[Exercise directions]
Copy out all the lines of the data that hold the word "each".

[Saved data entries]
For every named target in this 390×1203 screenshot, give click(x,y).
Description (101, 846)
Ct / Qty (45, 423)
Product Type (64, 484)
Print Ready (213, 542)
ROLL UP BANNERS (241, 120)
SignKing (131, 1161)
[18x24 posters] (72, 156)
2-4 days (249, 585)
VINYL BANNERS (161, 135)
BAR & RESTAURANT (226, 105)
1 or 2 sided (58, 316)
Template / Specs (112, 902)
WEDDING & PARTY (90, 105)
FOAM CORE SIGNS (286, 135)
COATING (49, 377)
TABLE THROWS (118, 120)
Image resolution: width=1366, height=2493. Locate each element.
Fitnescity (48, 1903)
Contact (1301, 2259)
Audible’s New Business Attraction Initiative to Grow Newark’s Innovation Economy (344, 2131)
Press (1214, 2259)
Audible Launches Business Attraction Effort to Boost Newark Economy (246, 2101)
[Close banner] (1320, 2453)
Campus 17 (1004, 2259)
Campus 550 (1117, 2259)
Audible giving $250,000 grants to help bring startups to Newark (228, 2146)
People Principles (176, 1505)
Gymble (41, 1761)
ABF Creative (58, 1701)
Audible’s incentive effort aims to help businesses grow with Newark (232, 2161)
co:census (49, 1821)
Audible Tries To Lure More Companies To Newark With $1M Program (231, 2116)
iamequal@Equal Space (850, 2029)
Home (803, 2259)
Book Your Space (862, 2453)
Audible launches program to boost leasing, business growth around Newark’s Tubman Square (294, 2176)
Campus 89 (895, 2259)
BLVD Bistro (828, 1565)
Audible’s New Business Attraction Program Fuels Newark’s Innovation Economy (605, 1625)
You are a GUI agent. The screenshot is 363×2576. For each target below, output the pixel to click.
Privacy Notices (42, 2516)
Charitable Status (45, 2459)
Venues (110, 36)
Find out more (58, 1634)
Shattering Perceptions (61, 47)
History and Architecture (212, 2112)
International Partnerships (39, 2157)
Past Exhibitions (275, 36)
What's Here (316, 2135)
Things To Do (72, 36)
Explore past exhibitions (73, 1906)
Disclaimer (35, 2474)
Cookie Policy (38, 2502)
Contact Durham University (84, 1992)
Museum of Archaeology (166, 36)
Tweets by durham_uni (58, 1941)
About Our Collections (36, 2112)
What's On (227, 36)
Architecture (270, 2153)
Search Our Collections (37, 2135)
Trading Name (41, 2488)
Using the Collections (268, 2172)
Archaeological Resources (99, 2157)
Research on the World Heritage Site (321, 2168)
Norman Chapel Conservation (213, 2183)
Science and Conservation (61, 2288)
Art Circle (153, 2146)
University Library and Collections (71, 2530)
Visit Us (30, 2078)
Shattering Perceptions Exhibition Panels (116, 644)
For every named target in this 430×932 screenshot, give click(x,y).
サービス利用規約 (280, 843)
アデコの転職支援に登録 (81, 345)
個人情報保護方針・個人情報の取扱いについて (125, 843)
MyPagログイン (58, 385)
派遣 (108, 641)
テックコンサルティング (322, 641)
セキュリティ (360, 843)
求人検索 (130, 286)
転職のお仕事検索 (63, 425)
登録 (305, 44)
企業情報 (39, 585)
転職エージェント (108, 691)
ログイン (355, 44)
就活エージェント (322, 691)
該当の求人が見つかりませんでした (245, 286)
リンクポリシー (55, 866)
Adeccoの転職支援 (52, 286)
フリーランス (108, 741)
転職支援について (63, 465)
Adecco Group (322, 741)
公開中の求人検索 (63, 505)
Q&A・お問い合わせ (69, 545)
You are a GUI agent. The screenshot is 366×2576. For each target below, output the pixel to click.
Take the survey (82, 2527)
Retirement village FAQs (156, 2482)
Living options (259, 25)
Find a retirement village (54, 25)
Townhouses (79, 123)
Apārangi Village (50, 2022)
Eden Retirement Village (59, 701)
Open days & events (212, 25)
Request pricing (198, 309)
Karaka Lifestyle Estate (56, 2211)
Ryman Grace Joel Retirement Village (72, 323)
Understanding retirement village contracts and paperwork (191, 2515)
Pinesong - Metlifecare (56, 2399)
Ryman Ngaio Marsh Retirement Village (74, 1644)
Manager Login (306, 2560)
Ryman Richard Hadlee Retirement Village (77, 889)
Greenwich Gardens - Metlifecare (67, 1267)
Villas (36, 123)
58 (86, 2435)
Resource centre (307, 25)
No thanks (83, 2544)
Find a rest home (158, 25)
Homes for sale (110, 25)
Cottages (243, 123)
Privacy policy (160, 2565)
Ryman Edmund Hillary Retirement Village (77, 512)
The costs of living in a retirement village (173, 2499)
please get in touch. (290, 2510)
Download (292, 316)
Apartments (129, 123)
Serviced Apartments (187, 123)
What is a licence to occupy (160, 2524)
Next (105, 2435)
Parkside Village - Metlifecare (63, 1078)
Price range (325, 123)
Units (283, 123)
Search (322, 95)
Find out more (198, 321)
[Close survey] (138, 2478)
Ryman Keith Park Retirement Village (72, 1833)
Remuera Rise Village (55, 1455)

[Task answer]
Image resolution: width=1366, height=2493. Locate each element.
You are a GUI agent. The screenshot is 363×2576. For each target below, output the pixel to click.
You are a GUI agent. The screenshot is 366×2576. For each target below, output the pixel to click.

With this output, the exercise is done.